*Task requirements:* Pick the lines holding the string "computer" out of the records and copy them.

START Task input

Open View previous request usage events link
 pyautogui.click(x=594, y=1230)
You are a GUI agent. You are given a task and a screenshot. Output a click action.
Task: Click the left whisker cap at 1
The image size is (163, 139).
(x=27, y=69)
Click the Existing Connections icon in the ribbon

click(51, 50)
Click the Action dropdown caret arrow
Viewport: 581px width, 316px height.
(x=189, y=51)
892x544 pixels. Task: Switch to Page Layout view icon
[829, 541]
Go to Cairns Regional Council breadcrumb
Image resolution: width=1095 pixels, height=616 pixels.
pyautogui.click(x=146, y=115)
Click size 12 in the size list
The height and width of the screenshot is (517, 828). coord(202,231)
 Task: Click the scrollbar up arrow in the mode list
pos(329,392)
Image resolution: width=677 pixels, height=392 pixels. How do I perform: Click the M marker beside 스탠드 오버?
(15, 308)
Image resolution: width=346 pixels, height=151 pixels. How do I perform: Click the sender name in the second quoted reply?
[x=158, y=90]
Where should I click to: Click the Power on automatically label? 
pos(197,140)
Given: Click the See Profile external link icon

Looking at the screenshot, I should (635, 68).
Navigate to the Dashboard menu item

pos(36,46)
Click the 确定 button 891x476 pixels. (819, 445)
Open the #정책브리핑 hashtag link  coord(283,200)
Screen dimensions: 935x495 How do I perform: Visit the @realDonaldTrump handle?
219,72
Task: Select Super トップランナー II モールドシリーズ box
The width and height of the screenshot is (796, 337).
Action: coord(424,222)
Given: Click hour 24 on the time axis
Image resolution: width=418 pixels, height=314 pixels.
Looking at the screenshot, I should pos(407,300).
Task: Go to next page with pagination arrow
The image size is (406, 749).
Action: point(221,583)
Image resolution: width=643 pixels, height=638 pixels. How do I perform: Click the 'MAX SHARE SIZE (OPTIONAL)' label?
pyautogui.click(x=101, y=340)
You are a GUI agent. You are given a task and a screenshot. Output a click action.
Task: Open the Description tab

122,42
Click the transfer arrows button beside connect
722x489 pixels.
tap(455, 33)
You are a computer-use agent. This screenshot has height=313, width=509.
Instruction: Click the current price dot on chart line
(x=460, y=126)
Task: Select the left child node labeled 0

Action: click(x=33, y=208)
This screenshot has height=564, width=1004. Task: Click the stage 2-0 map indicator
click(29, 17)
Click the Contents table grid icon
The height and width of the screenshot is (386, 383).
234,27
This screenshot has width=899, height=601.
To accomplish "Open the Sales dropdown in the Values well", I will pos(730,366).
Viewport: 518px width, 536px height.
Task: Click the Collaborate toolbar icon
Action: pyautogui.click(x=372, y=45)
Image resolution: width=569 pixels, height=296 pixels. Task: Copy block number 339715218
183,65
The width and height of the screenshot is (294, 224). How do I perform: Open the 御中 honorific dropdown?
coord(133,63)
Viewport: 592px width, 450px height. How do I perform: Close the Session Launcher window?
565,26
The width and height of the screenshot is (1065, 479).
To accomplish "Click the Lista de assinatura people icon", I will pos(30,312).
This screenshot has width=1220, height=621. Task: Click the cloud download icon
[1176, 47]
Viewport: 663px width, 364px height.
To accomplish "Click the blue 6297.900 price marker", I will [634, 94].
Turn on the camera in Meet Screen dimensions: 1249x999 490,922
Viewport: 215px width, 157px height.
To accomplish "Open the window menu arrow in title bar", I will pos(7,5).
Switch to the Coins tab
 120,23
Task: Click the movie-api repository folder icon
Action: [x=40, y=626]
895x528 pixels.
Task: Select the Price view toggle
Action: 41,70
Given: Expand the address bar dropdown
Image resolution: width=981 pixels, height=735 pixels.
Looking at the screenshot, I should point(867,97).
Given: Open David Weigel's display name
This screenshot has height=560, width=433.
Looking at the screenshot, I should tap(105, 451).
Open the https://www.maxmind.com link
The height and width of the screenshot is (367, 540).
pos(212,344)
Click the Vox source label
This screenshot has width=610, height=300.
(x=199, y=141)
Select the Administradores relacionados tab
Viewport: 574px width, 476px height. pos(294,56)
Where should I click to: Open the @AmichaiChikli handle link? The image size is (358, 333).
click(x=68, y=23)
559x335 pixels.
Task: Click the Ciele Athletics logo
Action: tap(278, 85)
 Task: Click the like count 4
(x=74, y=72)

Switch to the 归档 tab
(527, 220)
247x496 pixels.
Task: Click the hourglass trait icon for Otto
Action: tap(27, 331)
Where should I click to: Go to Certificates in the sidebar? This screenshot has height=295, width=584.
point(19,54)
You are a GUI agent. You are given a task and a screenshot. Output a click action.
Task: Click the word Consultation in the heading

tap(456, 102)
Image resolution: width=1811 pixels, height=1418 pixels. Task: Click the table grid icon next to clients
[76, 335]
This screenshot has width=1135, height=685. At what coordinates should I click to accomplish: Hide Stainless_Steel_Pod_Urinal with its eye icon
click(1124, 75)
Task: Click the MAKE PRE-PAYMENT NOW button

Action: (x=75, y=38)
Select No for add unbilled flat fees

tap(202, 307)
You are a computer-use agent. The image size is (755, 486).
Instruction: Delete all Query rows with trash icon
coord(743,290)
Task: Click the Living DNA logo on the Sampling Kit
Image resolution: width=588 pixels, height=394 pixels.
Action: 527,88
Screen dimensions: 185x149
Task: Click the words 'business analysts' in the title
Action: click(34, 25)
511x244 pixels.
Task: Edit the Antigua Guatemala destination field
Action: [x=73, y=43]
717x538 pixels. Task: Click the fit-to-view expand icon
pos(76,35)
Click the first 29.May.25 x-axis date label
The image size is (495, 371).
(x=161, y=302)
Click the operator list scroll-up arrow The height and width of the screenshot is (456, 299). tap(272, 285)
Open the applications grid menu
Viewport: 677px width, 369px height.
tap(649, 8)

END Task input

*Task solution:*
You are a computer-use agent. This screenshot has height=313, width=509.
You are a computer-use agent. The image size is (755, 486).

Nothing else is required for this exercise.